Considerations in the use of ML interaction potentials for free energy calculations

Orlando A. Mendible,Jonathan K. Whitmer,Yamil J. Colón
2024-03-21
Abstract:Machine learning potentials (MLPs) offer the potential to accurately model the energy and free energy landscapes of molecules with the precision of quantum mechanics and an efficiency similar to classical simulations. This research focuses on using equivariant graph neural networks MLPs due to their proven effectiveness in modeling equilibrium molecular trajectories. A key issue addressed is the capability of MLPs to accurately predict free energies and transition states by considering both the energy and the diversity of molecular configurations. We examined how the distribution of collective variables (CVs) in the training data affects MLP accuracy in determining the free energy surface (FES) of systems, using Metadynamics simulations for butane and alanine dipeptide (ADP). The study involved training forty-three MLPs, half based on classical molecular dynamics data and the rest on ab initio computed energies. The MLPs were trained using different distributions that aim to replicate hypothetical scenarios of sampled CVs obtained if the underlying FES of the system was unknown. Findings for butane revealed that training data coverage of key FES regions ensures model accuracy regardless of CV distribution. However, missing significant FES regions led to correct potential energy predictions but failed free energy reconstruction. For ADP, models trained on classical dynamics data were notably less accurate, while ab initio-based MLPs predicted potential energy well but faltered on free energy predictions. These results emphasize the challenge of assembling an all-encompassing training set for accurate FES prediction and highlight the importance of understanding the FES in preparing training data. The study points out the limitations of MLPs in free energy calculations, stressing the need for comprehensive data that encompasses the system's full FES for effective model training.

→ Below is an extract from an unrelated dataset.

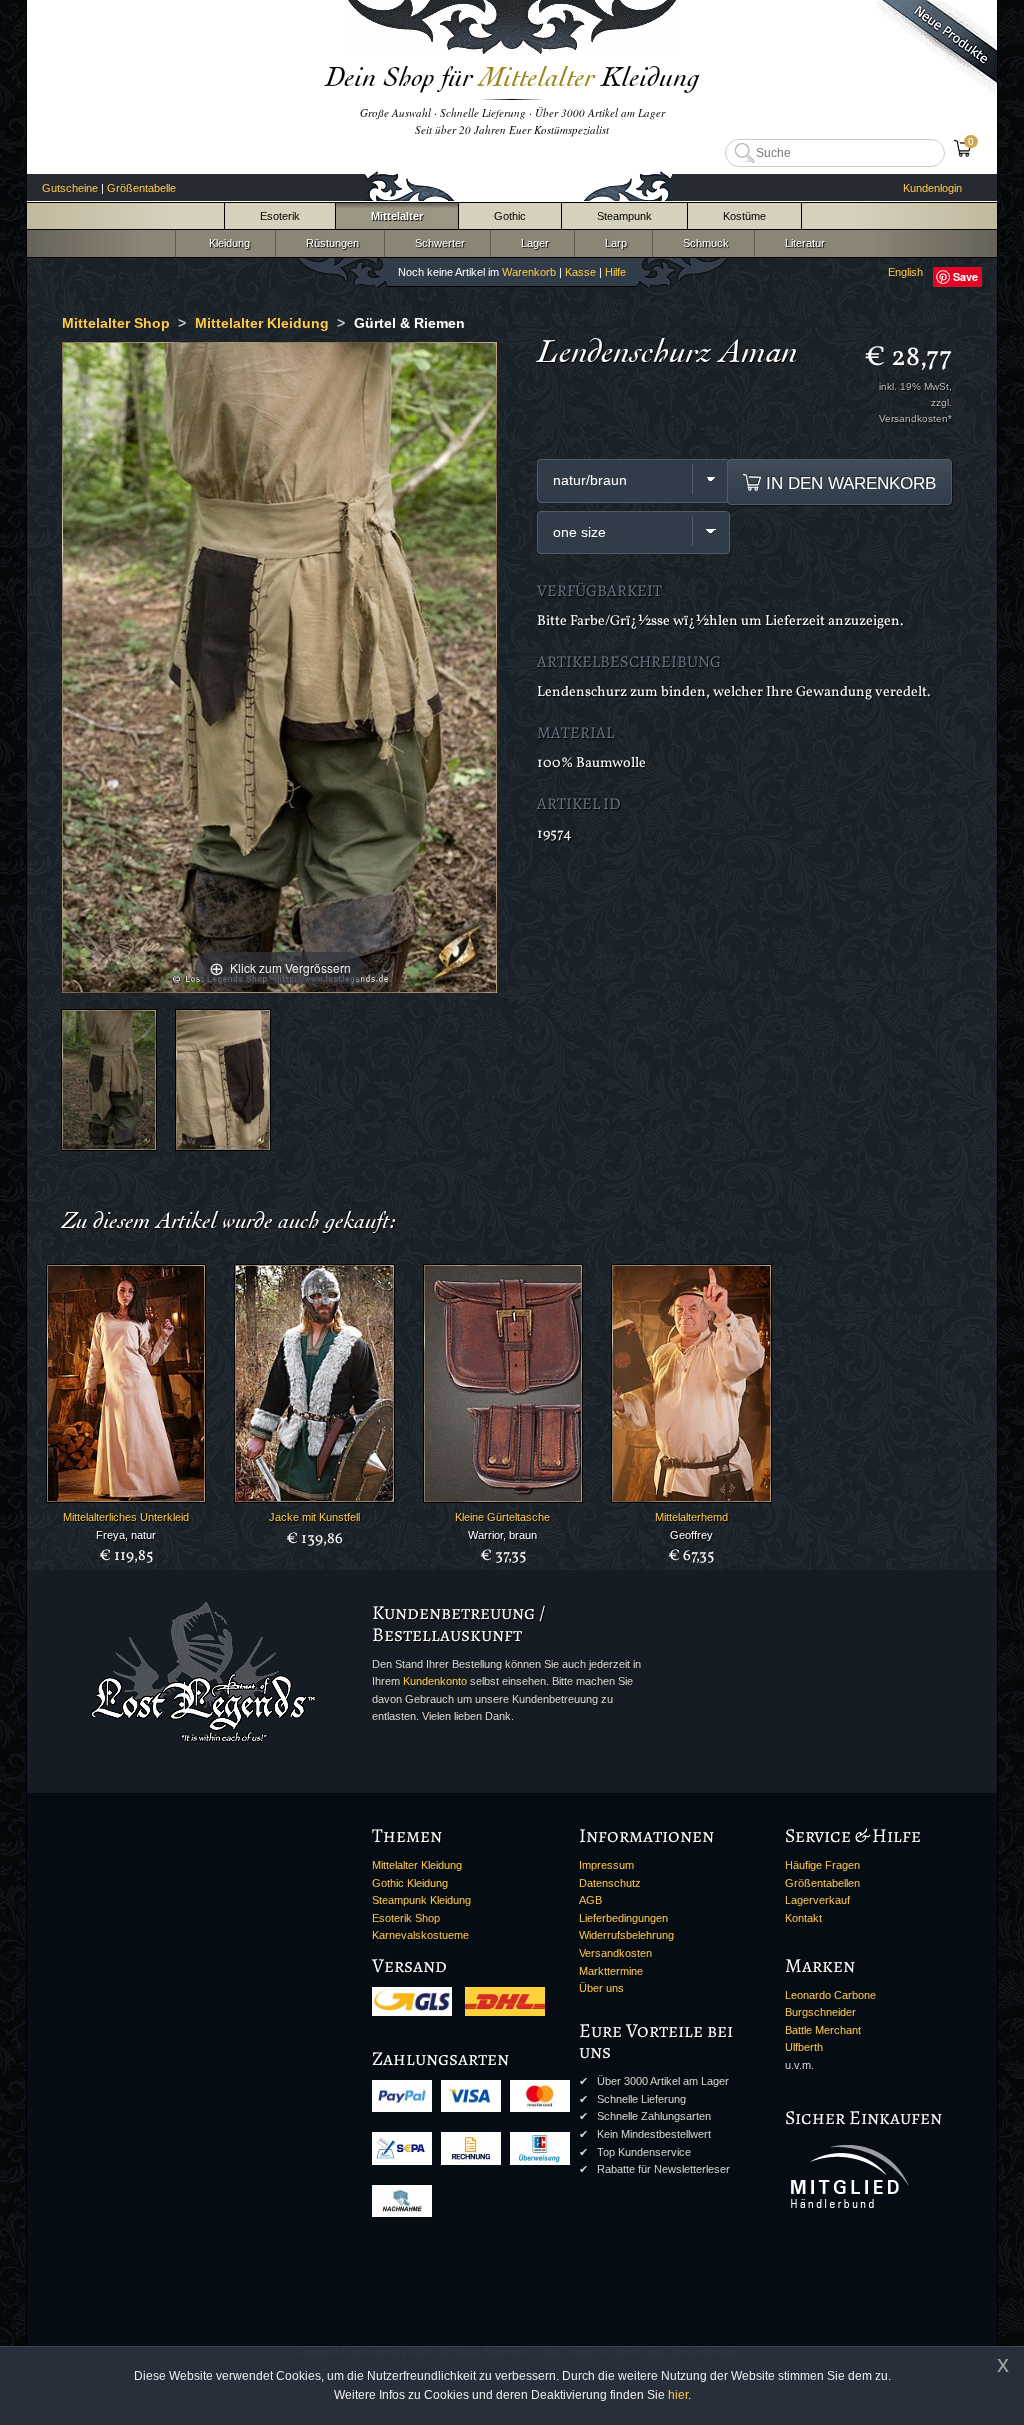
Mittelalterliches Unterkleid (126, 1517)
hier (678, 2395)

Chemical Physics,Materials Science,Machine Learning
What problem does this paper attempt to address?
The paper discusses the application of machine learning potentials (MLPs) in free energy calculations, specifically whether they can accurately reproduce the free energy surfaces (FES) of systems. The study analyzes the impact of the distribution of collective variables (CVs) in the training data on the accuracy of predicting FES, by comparing classical molecular dynamics and MLPs trained from first principles data. The results indicate that if the training data does not sufficiently represent all the feature regions of the FES, the model may not accurately reconstruct the free energy of certain configurations. For more complex systems such as alanine dipeptide (ADP), even though MLPs perform well in potential energy prediction, they still face difficulties in predicting free energy, emphasizing the importance of generating comprehensive training datasets.